The US secretary of state spoke in Geneva following his talks with Al-Jubeir and de Mistura.

“Just as the United States and its allies must keep our part of the bargain by ensuring the opposition’s compliance,” Kerry said, “it is incumbent on Russia and Iran ... to make sure that the regime is living up to its part of this agreement.”

A diplomatic source close to the de Mistura talks said that the UN envoy was arriving in Moscow on Tuesday expecting to find a serious will among all parties “now to restore the cessation of hostilities,” even though the Aleppo bloodbath was in the final analysis a military victory for the Russia-supported Al-Assad, as it essentially hit areas controlled by anti-Assad militias, “of course with zero respect to the life of innocent civilians,” said the source.
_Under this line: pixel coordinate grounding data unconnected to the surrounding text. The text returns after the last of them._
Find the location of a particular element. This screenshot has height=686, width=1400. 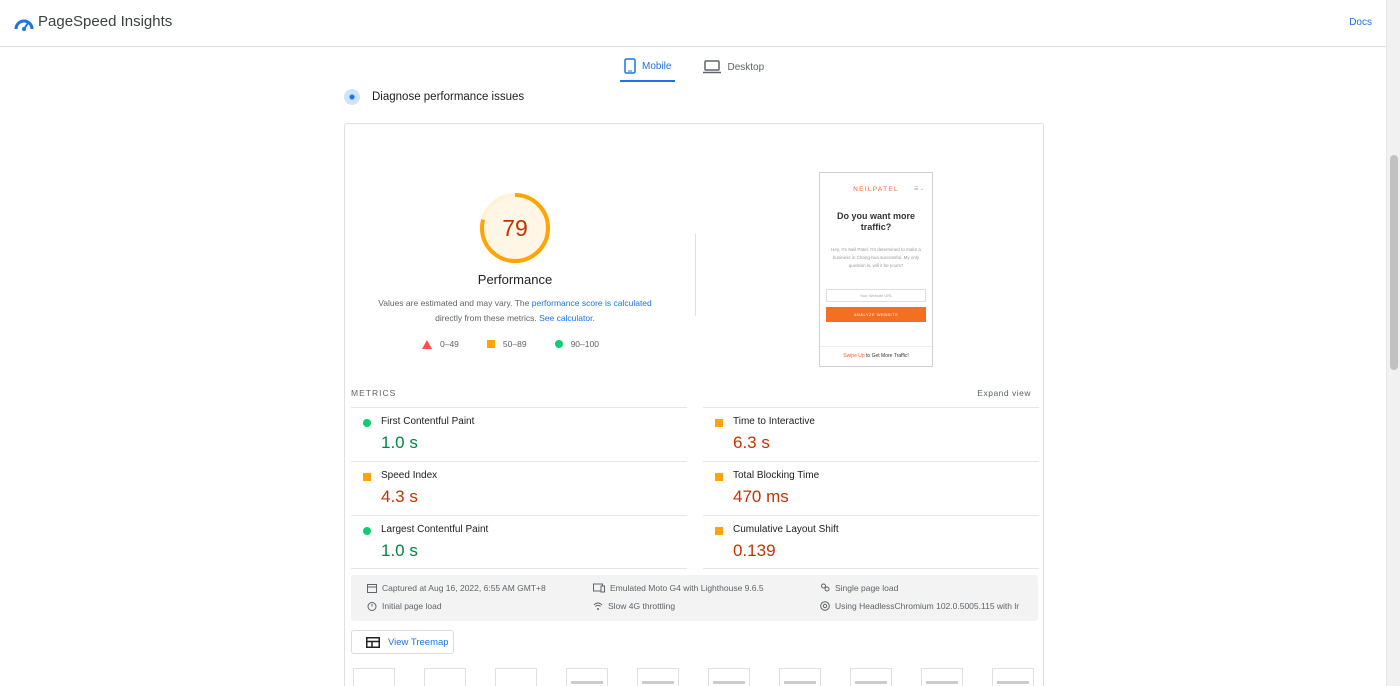

info-captured: Captured at Aug 16, 2022, 6:55 AM GMT+8 is located at coordinates (456, 588).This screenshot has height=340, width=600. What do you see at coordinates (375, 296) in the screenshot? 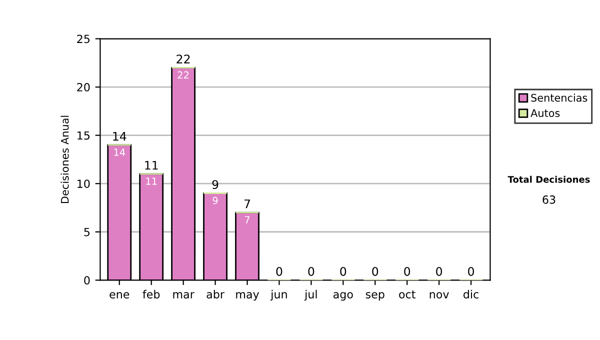
I see `x-tick-label: sep` at bounding box center [375, 296].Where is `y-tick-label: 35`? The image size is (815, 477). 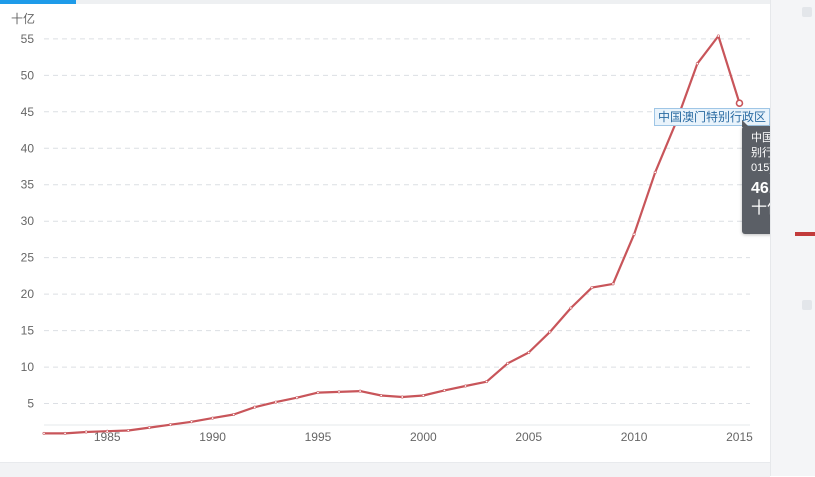 y-tick-label: 35 is located at coordinates (28, 185).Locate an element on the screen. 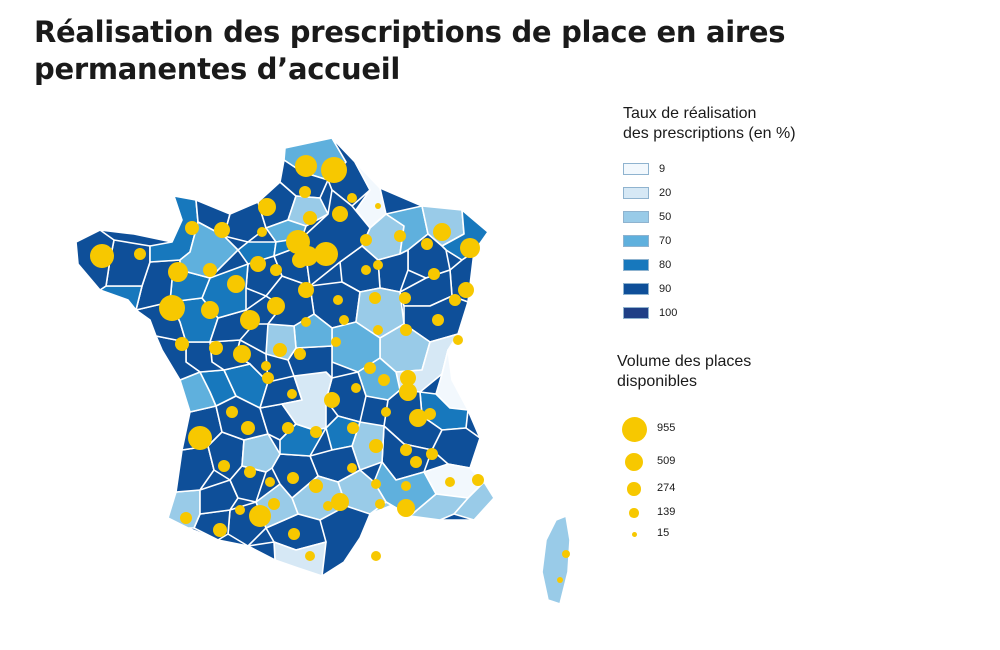  dept-tarn-et-garonne is located at coordinates (248, 484).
Ahead of his arrival to the Russian capital, de Mistura received reassurances from Moscow. On his arrival, he was welcomed by a statement from Lavrov underlining the need to work for a political solution as the “only way out for Syria”.

He added that beyond allowing a ceasefire to be restored, de Mistura would work on making sure that the truce holds. Then, he added, the UN envoy will have to find a way to allow for the resumption of the “Geneva process”, which he said remains the only game in town.

“There are no new initiatives on Syria, no — despite the very sad situation,” he said.

And, according to Arab and international diplomats who spoke to Al-Ahram Weekly, the longer it takes de Mistura to conclude and announce a resumption of the cessation of hostilities, the more difficult it would be to keep the already very weakened “Geneva process” alive.